Published by cnpetra about 3 years ago

  • solver class for Magma was updated to work on the GPU

  • interface for PARDISO (CPU)

  • bug fixes for PriDec solver

hiop - Dev workflow update

Published by cnpetra over 3 years ago

Updated development workflow on supported CI and fixed a couple of other issues.

hiop - small fixes

Published by cnpetra over 3 years ago

Fixes for a couple of bugs in RAJA linear algebra implementation and in NLP scaling

hiop - Bug fixing for sparse and MDS problems

Published by cnpetra over 3 years ago

Fixes a couple of small bugs (corner cases) in the linear algebra objects

Minor fixes missed in v0.4 release.

The salient features of v0.4 release are: [list updated in release v0.4.1]

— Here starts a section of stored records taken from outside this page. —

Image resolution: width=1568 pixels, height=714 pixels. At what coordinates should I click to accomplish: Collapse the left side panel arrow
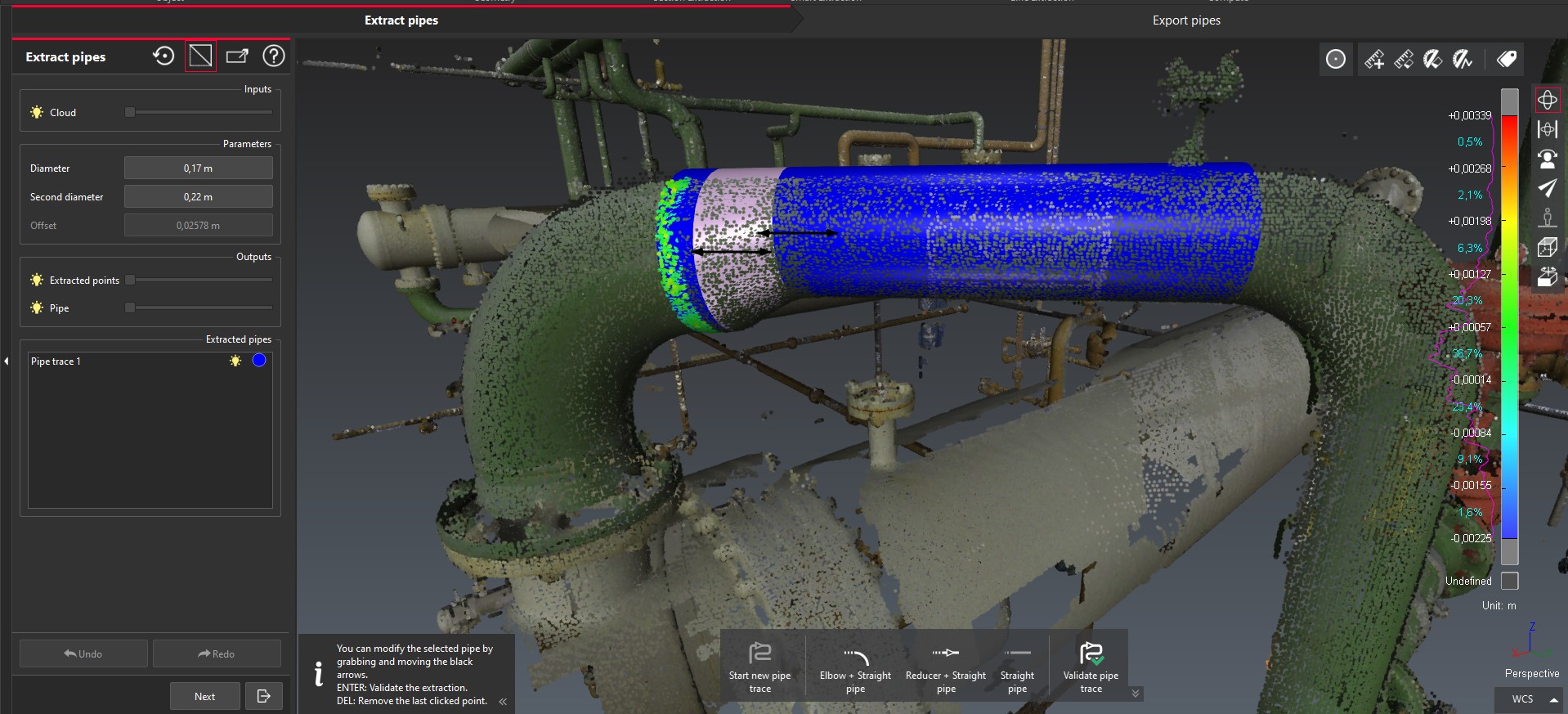click(7, 361)
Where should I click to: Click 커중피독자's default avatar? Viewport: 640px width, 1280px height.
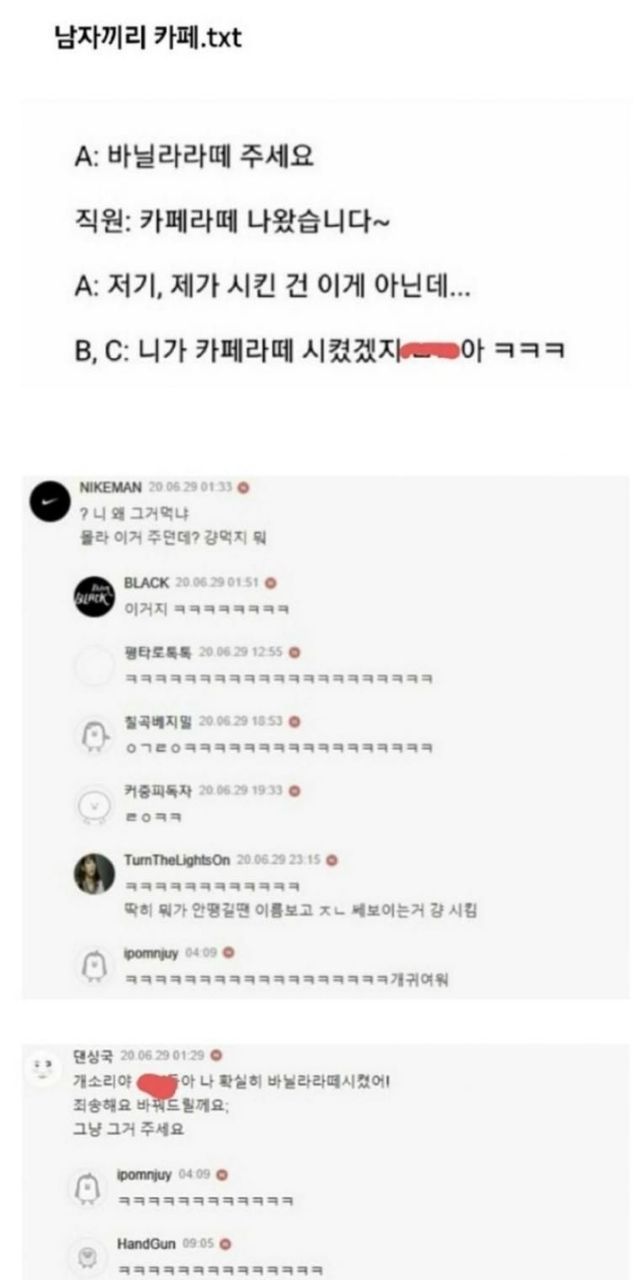pos(93,803)
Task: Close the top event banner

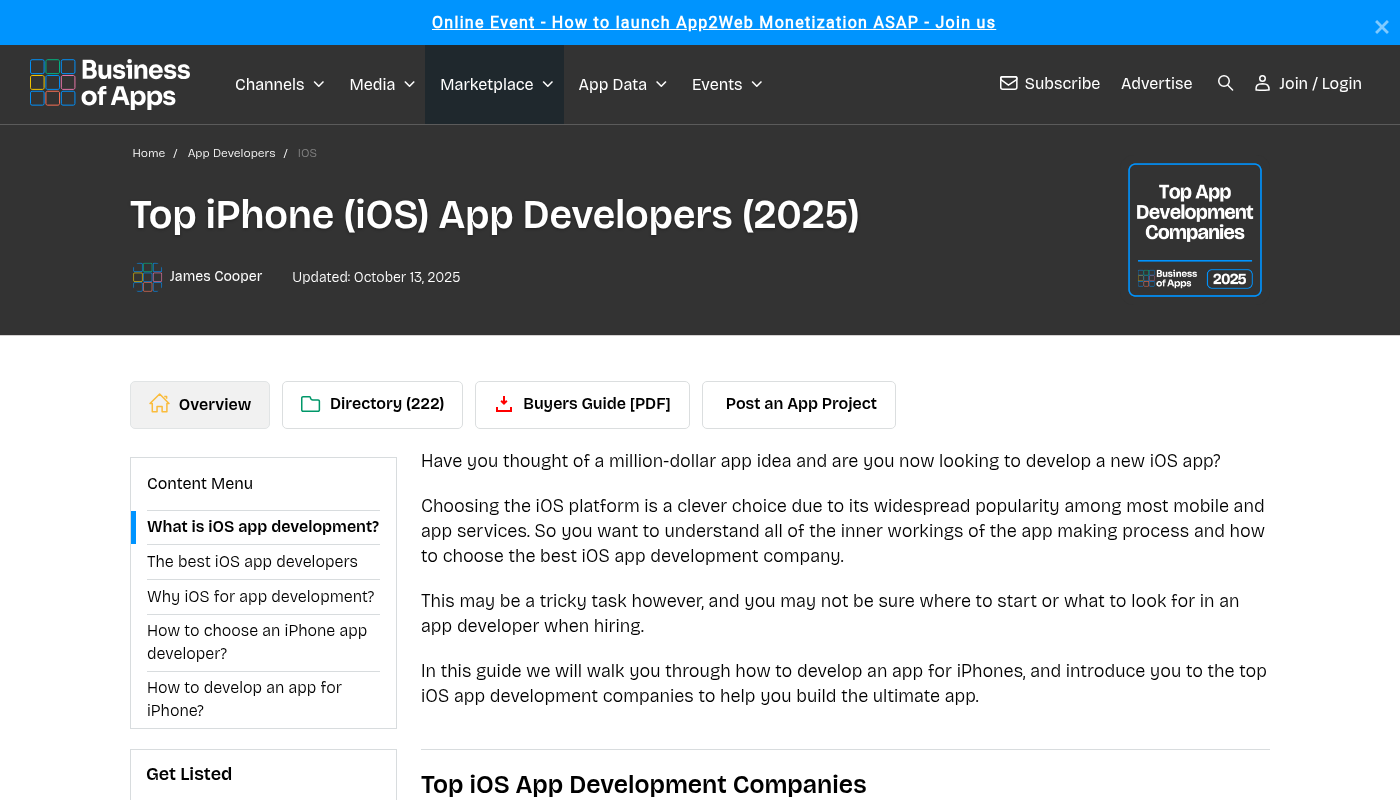Action: coord(1381,27)
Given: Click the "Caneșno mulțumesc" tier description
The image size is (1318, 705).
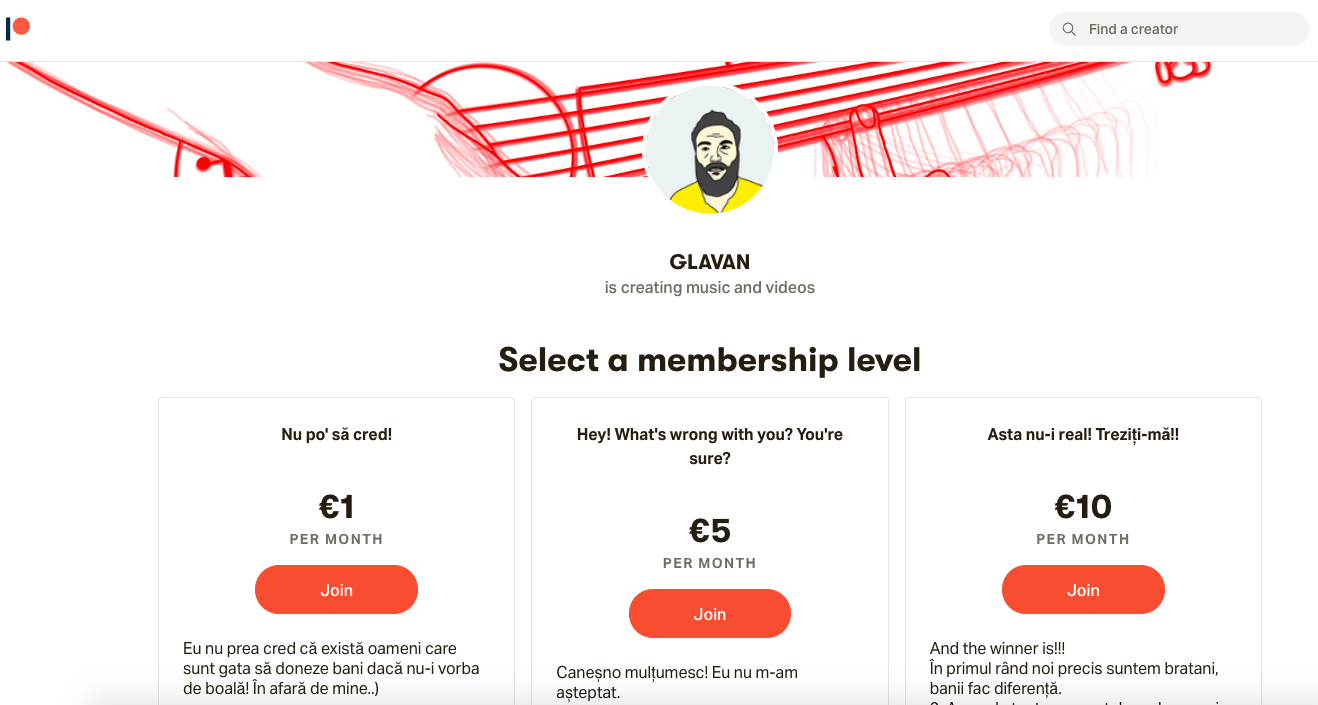Looking at the screenshot, I should click(x=676, y=682).
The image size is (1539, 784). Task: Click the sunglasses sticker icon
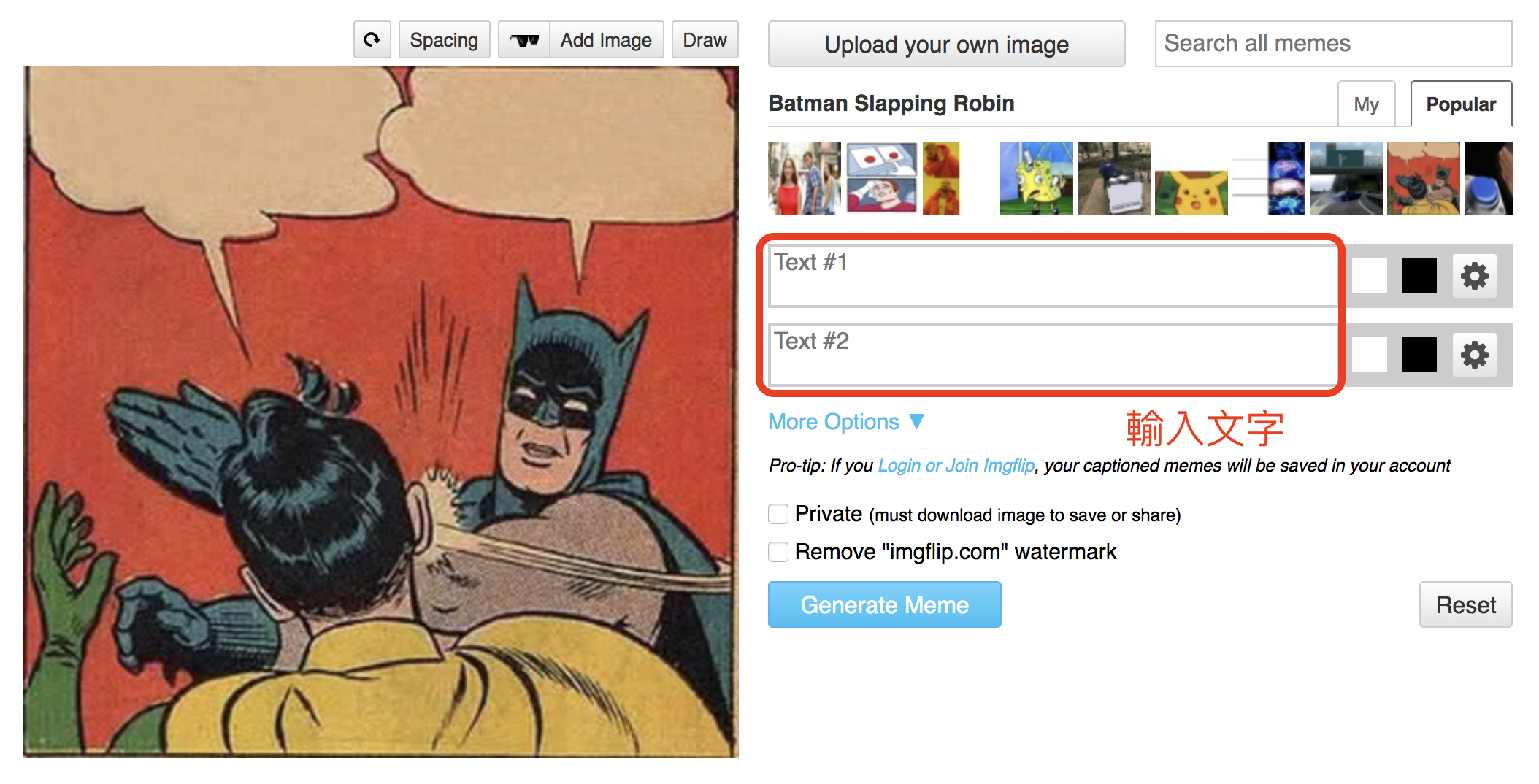pyautogui.click(x=524, y=39)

  • Development of a sparse NLP solver and associated sparse NLP interface
  • Update of the mixed dense-sparse NLP solver to support full GPU compute mode
  • Unit testing and documentation were expanded and consolidated
  • Added partial support for device/GPU computations for the linear algebra of sparse NLPs
  • Second-order corrections to the quasi- and full-Newton search directions
  • Support for the relaxing and adjustment of variables and constraints bounds
  • Implemented gradient-based scaling of the problem
  • Least-squares initialization and computation of the duals
  • Support for inertia computation and regularization for KKT linearizations systems

The salient features of this release are

  • Development of a sparse NLP solver and associated sparse NLP interface
  • Update of the mixed dense-sparse NLP solver to support full GPU compute mode
  • Unit testing and documentation were expanded and consolidated
  • Added partial support for device/GPU computations for the linear algebra of sparse NLPs
  • Second-order corrections to the full-Newton search directions
  • Support for the relaxing and adjustment of variables and constraints bounds
  • Implemented gradient-based scaling of the problem
  • Least-squares initialization and computation of the duals
  • Support for inertia computation and regularization for KKT linearizations systems
hiop - Newton IPM for MDS and support for GPUs

Published by cnpetra about 4 years ago

This major release adds

  • a Newton interior-point solver for nonlinear nonconvex optimization to complement the existing Quasi-Newton interior-point solver
  • capabilities to solve optimization solvers with mixed dense and sparse (MDS) blocks: new MDS interface and new MDS linear algebra
  • support for GPU-based acceleration of MDS linear algebra.